## CDF Graph: Latency Distribution Comparison
### Overview
The image shows a cumulative distribution function (CDF) graph comparing latency distributions across different configurations. The x-axis represents end-to-end (E2E) latency in milliseconds (0–140,000 ms), and the y-axis represents the CDF (0–1.0). Seven data series are plotted, with distinct trends indicating performance differences between configurations.
### Components/Axes
- **X-axis**: E2E Latency (ms) – Linear scale from 0 to 140,000 ms.
- **Y-axis**: CDF – Linear scale from 0.0 to 1.0.
- **Legend**: Located in the bottom-right corner, mapping colors to configurations:
- Green: SGLang non-deterministic
- Red: SGLang deterministic
- Blue: LLM-42 @2%
- Orange: LLM-42 @5%
- Purple: LLM-42 @10%
- Brown: LLM-42 @20%
- Pink: LLM-42 @50%
- Cyan: LLM-42 @100%
### Detailed Analysis
1. **SGLang non-deterministic (Green)**:
- Sharp rise to 1.0 CDF by ~20,000 ms.
- Reaches 0.8 CDF at ~10,000 ms.
- Minimal tail latency beyond 20,000 ms.
2. **SGLang deterministic (Red)**:
- Similar to non-deterministic but slightly slower.
- Reaches 1.0 CDF by ~25,000 ms.
- 0.8 CDF at ~12,000 ms.
3. **LLM-42 @2% (Blue)**:
- Slower than SGLang; 1.0 CDF at ~40,000 ms.
- 0.8 CDF at ~25,000 ms.
- Longer tail latency extending to 80,000 ms.
4. **LLM-42 @5% (Orange)**:
- 1.0 CDF at ~50,000 ms.
- 0.8 CDF at ~35,000 ms.
- Tail latency up to 100,000 ms.
5. **LLM-42 @10% (Purple)**:
- 1.0 CDF at ~60,000 ms.
- 0.8 CDF at ~45,000 ms.
- Tail latency to 120,000 ms.
6. **LLM-42 @20% (Brown)**:
- 1.0 CDF at ~70,000 ms.
- 0.8 CDF at ~55,000 ms.
- Tail latency to 130,000 ms.
7. **LLM-42 @50% (Pink)**:
- 1.0 CDF at ~80,000 ms.
- 0.8 CDF at ~65,000 ms.
- Tail latency to 140,000 ms.
8. **LLM-42 @100% (Cyan)**:
- Slowest distribution; 1.0 CDF at ~90,000 ms.
- 0.8 CDF at ~75,000 ms.
- Flat plateau beyond 90,000 ms.
### Key Observations
- **SGLang Dominance**: Both SGLang configurations (green/red) achieve 1.0 CDF at latencies 2–3x lower than LLM-42 @2%.

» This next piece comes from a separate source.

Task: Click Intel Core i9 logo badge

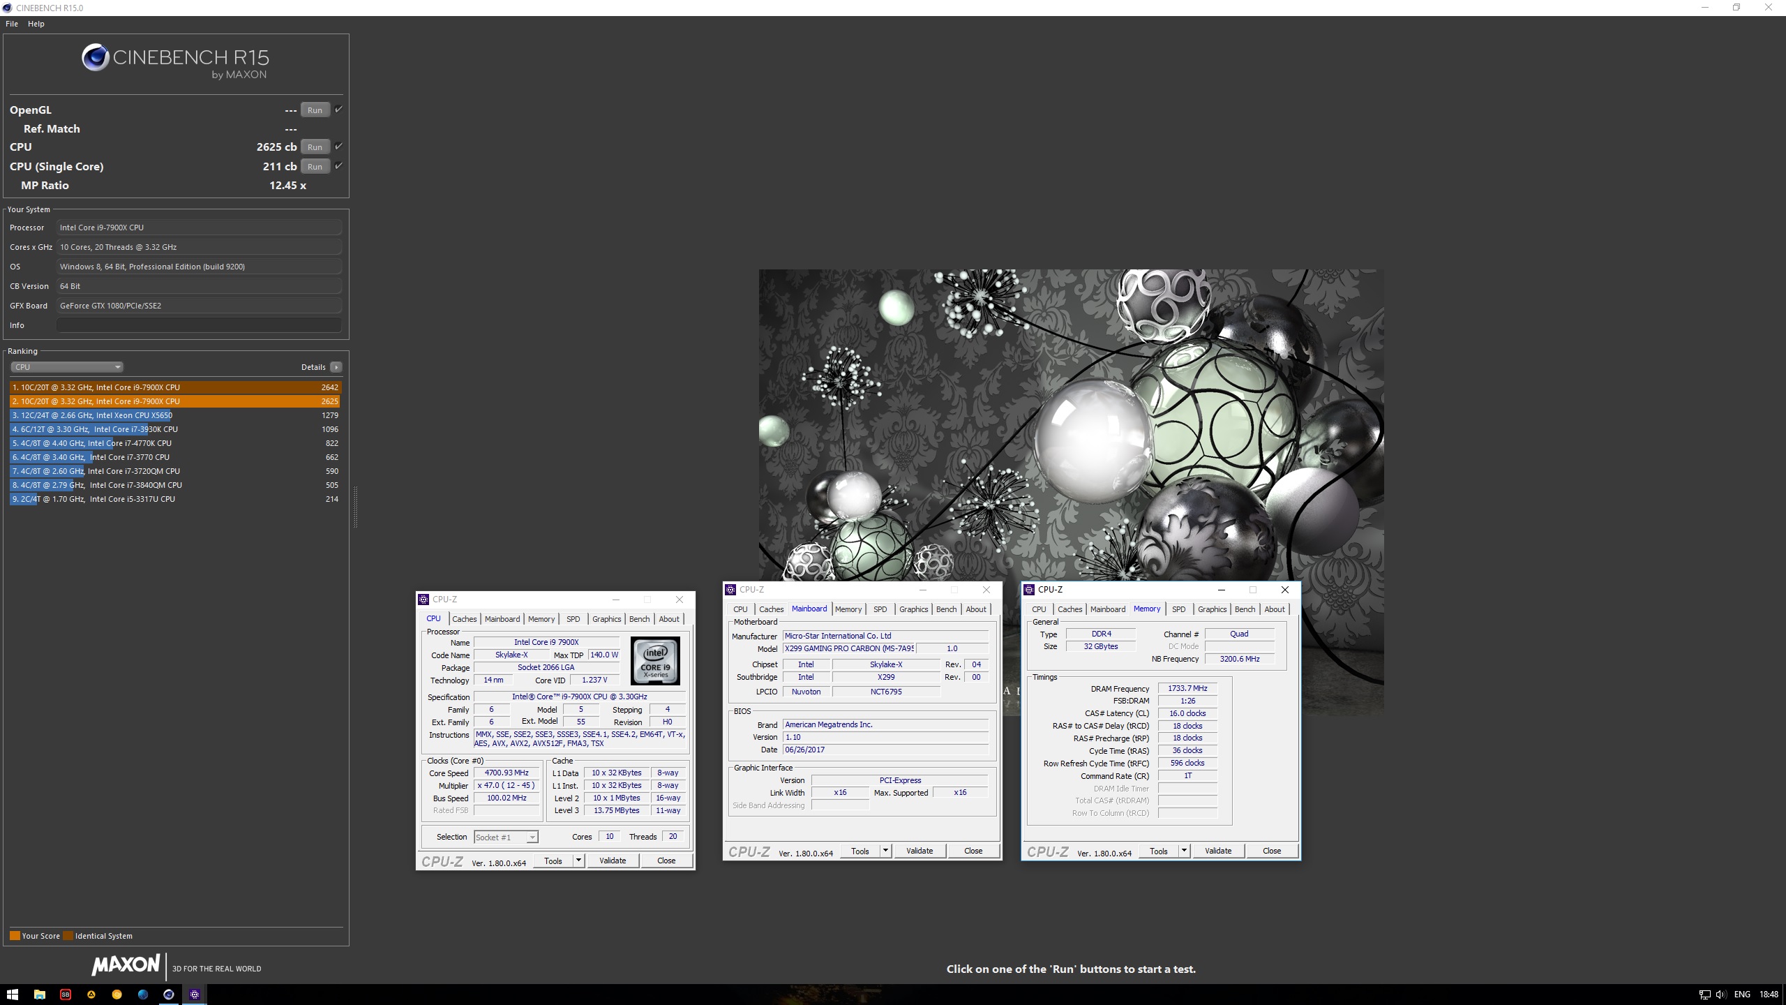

- **Determinism Impact**: SGLang deterministic (red) is marginally slower than non-deterministic (green), suggesting minimal overhead from determinism.
- **LLM-42 Scaling**: Higher percentiles (e.g., 50%, 100%) correlate with progressively longer latencies and heavier tails.
- **Cyan Line Anomaly**: LLM-42 @100% plateaus at ~90,000 ms, indicating a hard cap on latency for this configuration.
### Interpretation
The data demonstrates that SGLang configurations (non-deterministic and deterministic) consistently outperform LLM-42 across all latency percentiles. The deterministic variant of SGLang introduces only a minor latency penalty (~5,000 ms difference in 1.0 CDF), suggesting that determinism does not significantly degrade performance in this context.
LLM-42's latency increases with higher percentiles, indicating that a larger proportion of requests experience longer delays. The @100% configuration (cyan) shows a flat tail, implying that 100% of requests complete within ~90,000 ms, but with substantial variability in lower percentiles. This could reflect resource contention or inefficiencies in handling edge cases.
For latency-sensitive applications, SGLang is preferable, while LLM-42 may be suitable for scenarios where higher percentiles are acceptable. The deterministic vs. non-deterministic tradeoff in SGLang appears negligible here, prioritizing consistency over marginal speed gains.